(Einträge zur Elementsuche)
▼▼▼

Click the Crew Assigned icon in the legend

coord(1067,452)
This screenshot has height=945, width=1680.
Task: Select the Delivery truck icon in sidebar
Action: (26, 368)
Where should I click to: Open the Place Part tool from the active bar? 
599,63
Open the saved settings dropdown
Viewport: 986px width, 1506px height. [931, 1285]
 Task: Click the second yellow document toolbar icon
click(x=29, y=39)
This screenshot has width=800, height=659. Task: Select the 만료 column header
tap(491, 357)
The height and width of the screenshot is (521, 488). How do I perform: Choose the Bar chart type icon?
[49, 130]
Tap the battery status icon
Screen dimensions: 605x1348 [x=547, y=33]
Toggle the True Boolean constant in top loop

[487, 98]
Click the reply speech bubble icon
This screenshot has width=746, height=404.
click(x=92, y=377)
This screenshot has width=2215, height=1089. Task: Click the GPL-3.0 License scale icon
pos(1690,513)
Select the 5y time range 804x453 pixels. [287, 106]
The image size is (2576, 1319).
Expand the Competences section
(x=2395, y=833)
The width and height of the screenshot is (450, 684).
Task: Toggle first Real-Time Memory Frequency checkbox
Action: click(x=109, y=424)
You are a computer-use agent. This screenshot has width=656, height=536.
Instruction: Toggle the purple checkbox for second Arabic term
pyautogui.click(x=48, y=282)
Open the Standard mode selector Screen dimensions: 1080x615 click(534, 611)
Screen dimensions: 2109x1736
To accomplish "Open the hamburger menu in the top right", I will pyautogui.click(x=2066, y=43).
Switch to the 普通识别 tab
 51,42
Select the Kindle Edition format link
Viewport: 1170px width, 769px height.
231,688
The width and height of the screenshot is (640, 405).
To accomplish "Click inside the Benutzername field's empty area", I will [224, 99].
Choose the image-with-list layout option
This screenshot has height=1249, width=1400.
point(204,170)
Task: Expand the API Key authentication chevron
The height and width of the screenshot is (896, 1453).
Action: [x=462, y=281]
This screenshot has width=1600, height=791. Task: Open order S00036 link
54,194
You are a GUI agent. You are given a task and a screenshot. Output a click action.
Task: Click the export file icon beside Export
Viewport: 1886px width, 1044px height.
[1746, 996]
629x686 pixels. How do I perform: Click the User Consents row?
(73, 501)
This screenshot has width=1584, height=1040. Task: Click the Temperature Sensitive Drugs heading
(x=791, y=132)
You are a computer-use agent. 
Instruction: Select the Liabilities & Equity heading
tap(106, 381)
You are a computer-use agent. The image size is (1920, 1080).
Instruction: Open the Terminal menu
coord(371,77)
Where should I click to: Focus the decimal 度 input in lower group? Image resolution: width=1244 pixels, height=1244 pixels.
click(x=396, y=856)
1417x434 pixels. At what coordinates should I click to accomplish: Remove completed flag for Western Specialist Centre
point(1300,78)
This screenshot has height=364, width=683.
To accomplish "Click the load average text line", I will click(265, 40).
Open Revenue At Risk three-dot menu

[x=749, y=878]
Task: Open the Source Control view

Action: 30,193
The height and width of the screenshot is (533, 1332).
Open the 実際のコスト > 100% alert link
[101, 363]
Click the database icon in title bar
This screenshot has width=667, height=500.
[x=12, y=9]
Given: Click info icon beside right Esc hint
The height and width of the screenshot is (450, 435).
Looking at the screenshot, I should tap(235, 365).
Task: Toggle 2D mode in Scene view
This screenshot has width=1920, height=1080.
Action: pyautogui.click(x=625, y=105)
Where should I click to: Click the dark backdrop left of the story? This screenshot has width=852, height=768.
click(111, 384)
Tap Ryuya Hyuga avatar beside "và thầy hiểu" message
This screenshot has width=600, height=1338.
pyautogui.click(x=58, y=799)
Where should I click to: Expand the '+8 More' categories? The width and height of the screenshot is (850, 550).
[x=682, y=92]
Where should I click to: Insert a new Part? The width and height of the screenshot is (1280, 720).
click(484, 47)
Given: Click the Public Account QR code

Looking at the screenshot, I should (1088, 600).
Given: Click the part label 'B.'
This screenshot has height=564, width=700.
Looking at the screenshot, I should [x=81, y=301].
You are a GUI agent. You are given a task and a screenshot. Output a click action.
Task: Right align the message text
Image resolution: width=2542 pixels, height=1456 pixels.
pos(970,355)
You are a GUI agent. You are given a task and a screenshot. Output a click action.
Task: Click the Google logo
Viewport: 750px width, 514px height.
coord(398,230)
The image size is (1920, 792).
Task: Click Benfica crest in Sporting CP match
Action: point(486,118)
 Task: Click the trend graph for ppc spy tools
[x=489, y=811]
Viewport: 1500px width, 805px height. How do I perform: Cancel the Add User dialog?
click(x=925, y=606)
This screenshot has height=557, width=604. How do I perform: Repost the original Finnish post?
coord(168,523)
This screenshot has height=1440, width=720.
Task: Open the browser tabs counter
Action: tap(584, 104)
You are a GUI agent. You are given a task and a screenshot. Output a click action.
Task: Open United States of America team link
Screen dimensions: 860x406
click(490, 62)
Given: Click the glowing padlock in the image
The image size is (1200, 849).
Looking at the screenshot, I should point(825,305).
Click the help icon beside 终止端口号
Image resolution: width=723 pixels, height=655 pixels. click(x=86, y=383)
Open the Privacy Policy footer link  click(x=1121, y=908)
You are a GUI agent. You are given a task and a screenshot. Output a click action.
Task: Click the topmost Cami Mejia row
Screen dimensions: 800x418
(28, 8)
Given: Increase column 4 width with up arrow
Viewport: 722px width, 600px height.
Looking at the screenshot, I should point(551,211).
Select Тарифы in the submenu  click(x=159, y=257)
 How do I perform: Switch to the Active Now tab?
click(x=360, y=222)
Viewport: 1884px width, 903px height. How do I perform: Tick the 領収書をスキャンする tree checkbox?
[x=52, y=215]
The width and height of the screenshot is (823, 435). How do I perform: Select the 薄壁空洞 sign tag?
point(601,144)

▲▲▲

Aufgabe: Gib die Zeilen vom Beginn der Einträge bis einschließlich der Zeile mit „Select the 5y“ wortgetreu wieder.

Lösung:
Click the Crew Assigned icon in the legend

coord(1067,452)
This screenshot has height=945, width=1680.
Task: Select the Delivery truck icon in sidebar
Action: (26, 368)
Where should I click to: Open the Place Part tool from the active bar? 
599,63
Open the saved settings dropdown
Viewport: 986px width, 1506px height. [931, 1285]
 Task: Click the second yellow document toolbar icon
click(x=29, y=39)
This screenshot has width=800, height=659. Task: Select the 만료 column header
tap(491, 357)
The height and width of the screenshot is (521, 488). How do I perform: Choose the Bar chart type icon?
[49, 130]
Tap the battery status icon
Screen dimensions: 605x1348 [x=547, y=33]
Toggle the True Boolean constant in top loop

[487, 98]
Click the reply speech bubble icon
This screenshot has width=746, height=404.
click(x=92, y=377)
This screenshot has width=2215, height=1089. Task: Click the GPL-3.0 License scale icon
pos(1690,513)
Select the 5y time range 804x453 pixels. [287, 106]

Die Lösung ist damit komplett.